# Revealing muscle stem cell heterogeneity in mice and humans through deep single-cell analysis

> **NIH NIH R01** · CORNELL UNIVERSITY · 2021 · $602,936

## Abstract

PROJECT SUMMARY/ABSTRACT
Muscle stem cells (MuSCs), also known as satellite cells, are essential to skeletal muscle regeneration
throughout life. In aged individuals, muscle mass and regenerative capacity after injury progressively decline,
leading to diminished quality of life. We have recently demonstrated that MuSCs prospectively isolated from
aged mice are highly heterogeneous and, as a population, have a marked reduction in regenerative capacity
relative to young adult MuSCs, revealing a previously undetected intrinsic stem cell defect in aged MuSCs. The
dysfunction of aged MuSCs is characterized by a shift from reversible quiescence to cellular senescence, driven
by elevation of the p16Ink4a cell-cycle inhibitor, and inefficient self-renewal, caused by aberrant cell-autonomous
activation of the p38 mitogen-activated protein kinase and STAT3 pathways. What causes these inherent
alterations and how to prospectively identify and treat dysfunctional MuSCs in aged mice and humans remain
unanswered questions. We propose to combine high-throughput deep single-cell RNA-sequencing across varied
adult mouse and human muscle samples and stem-cell population reconstruction algorithms to identify cell-
surface antigen profiles that unambiguously distinguish between health and diseased MuSCs in mouse and
human aging. We hypothesize that this approach will enable discovery of heterogeneously expressed MuSC
cell-surface antigens that demark differing stem-cell capacities within a new-found functional hierarchy.
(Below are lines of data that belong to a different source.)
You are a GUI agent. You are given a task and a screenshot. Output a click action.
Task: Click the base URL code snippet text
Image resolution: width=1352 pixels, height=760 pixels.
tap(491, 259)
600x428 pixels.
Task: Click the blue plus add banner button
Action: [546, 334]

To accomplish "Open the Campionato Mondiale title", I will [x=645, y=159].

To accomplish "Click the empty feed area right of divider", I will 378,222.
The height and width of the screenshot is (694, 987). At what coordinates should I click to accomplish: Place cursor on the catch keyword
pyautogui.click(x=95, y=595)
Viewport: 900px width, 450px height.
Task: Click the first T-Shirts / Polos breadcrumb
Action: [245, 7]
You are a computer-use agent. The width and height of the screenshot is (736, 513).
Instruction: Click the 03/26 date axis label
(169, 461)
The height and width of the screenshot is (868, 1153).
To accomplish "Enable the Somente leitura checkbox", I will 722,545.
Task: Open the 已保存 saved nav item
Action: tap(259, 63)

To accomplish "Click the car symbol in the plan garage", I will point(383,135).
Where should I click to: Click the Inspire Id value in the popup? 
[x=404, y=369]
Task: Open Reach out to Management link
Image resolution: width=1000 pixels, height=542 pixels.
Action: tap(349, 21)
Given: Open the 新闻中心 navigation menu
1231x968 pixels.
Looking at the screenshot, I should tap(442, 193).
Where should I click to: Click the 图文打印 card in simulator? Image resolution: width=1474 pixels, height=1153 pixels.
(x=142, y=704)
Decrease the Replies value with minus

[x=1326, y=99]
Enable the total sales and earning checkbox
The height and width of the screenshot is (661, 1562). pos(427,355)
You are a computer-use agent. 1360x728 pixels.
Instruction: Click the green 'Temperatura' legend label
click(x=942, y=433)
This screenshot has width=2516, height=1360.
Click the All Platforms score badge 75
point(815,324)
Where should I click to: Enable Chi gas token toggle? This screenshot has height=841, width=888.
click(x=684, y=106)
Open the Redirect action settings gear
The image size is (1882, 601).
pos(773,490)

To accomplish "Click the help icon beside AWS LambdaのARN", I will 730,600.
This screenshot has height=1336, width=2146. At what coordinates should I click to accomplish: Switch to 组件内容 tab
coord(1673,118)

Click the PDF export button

We will
prospectively isolate and transplant mouse and human MuSCs sub-populations and perform limiting dilution
transplantation assays and self-renewal assays using bioengineered culture microenvironments. We will perform
conditional deletion and transient knockdown studies to investigate if the identified antigens have mechanistic
roles in self-renewal dysfunction in vivo and in vitro. These proposed studies will provide a deeply-profiled
organized cellular atlas of muscle stem and progenitor cells in mouse and human aging that should enable
rational therapeutic development targeting dysregulated stem cells for enhancing muscle repair in the elderly
following trauma.

## Key facts

- **NIH application ID:** 10174661
- **Project number:** 5R01AG058630-04
- **Recipient organization:** CORNELL UNIVERSITY
- **Principal Investigator:** Benjamin David Cosgrove
- **Activity code:** R01 (R01, R21, SBIR, etc.)
- **Funding institute:** NIH
- **Fiscal year:** 2021
- **Award amount:** $602,936
- **Award type:** 5
- **Project period:** 2018-09-30 → 2023-05-31

## Primary source

NIH RePORTER: https://reporter.nih.gov/project-details/10174661

## Citation

> US National Institutes of Health, RePORTER application 10174661, Revealing muscle stem cell heterogeneity in mice and humans through deep single-cell analysis (5R01AG058630-04). Retrieved via AI Analytics 2026-05-24 from https://api.ai-analytics.org/grant/nih/10174661. Licensed CC0.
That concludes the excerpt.